One important question investigated in the research was the sign and symptoms of COVID-19. It is interesting to note that anosmia and ageusia were found significantly more frequent in the seropositive group. This finding is compatible with Meng et al., who showed olfactory dysfunction is a characteristic sign of COVID-19 patients [35]. Despite the fact that signs and symptoms were not our main aim, the findings in mild disease were the same as the other reported articles [36], [37].
Although the transmission of the COVID-19 has not been approved by blood transfusion, transmission during the process of blood donation has to be indicated. Therefore, a high standard personal and general protection should be directed.

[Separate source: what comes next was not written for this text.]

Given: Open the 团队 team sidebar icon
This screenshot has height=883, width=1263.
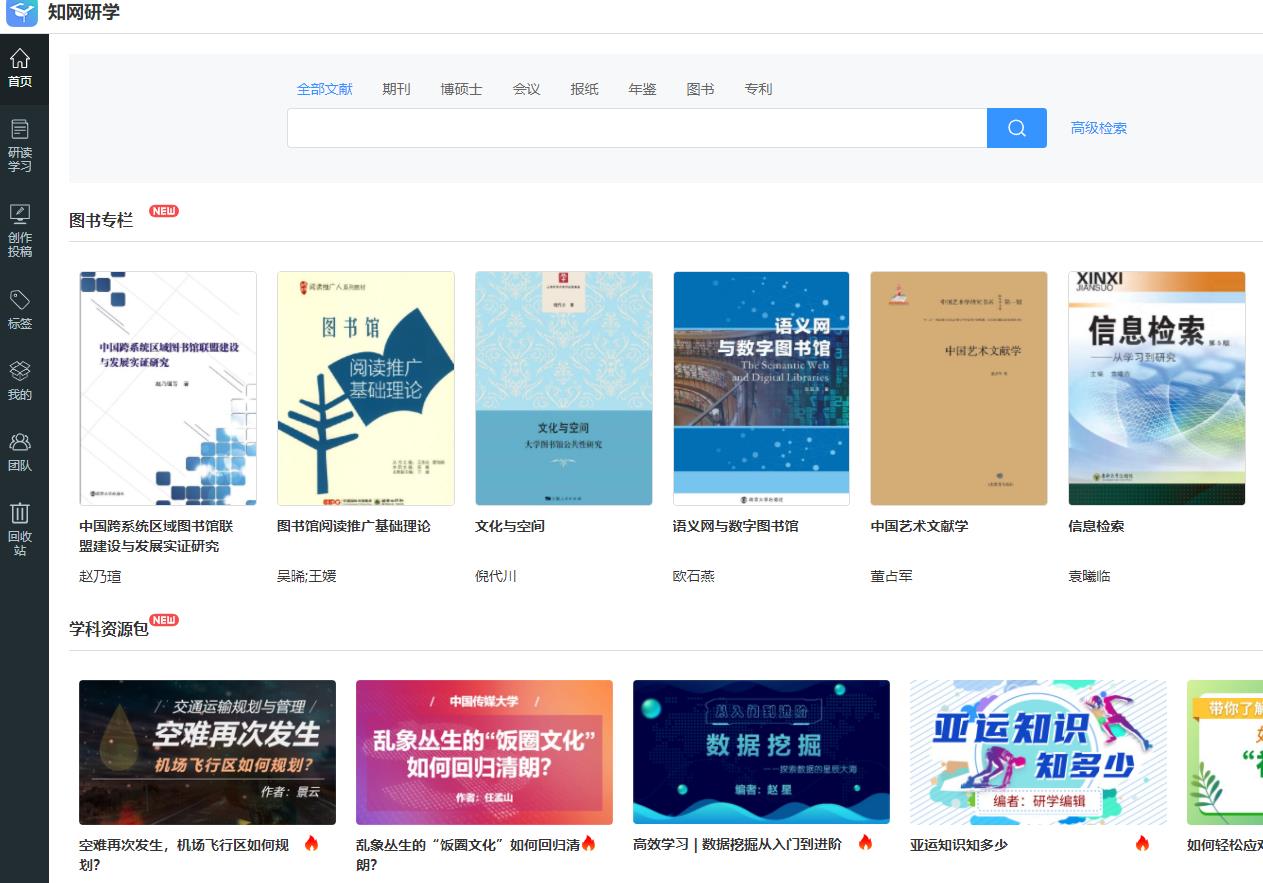Looking at the screenshot, I should click(20, 452).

The methods used for this study was the same nationally in all provinces and most of the sample collections and tests were performed in two days from all over the country, however, the current study has been limited by the sample size in the small provinces. Also, the ratio of IgM+, IgG-/IgM+, IgG+ were higher than what can be expected reviewing the time duration of detection of SARS-COV-2 antibodies in blood, which could be because of the limited IgM specificity which made it hard to confidently discuss about prevalence of IgM positives. Moreover, the test results depended on the expert observation which we tried to limit, with one single expert checking all the photos.
6. Conclusion
We believe this study is the first study in its kind conducted in the region. The study population contains blood donors who are healthier than the normal population. Although this study has shown the prevalence of seropositivity around 14% in the target population in which 5% were IgM, these amounts varied between provinces and it should be considered for policy making.
Disclosure of interest
The authors declare that they have no competing interest.
Acknowledgments
The authors wish to thank the donors who added to give unremunerated blood, participated in the study, as well as the colleagues in blood transfusion organization in all provinces who helped us to collect data and the colleagues in the High Institute for Research and Education in Transfusion Medicine for their cooperation. This study has been funded by the High Institute for Research and Education in Transfusion Medicine.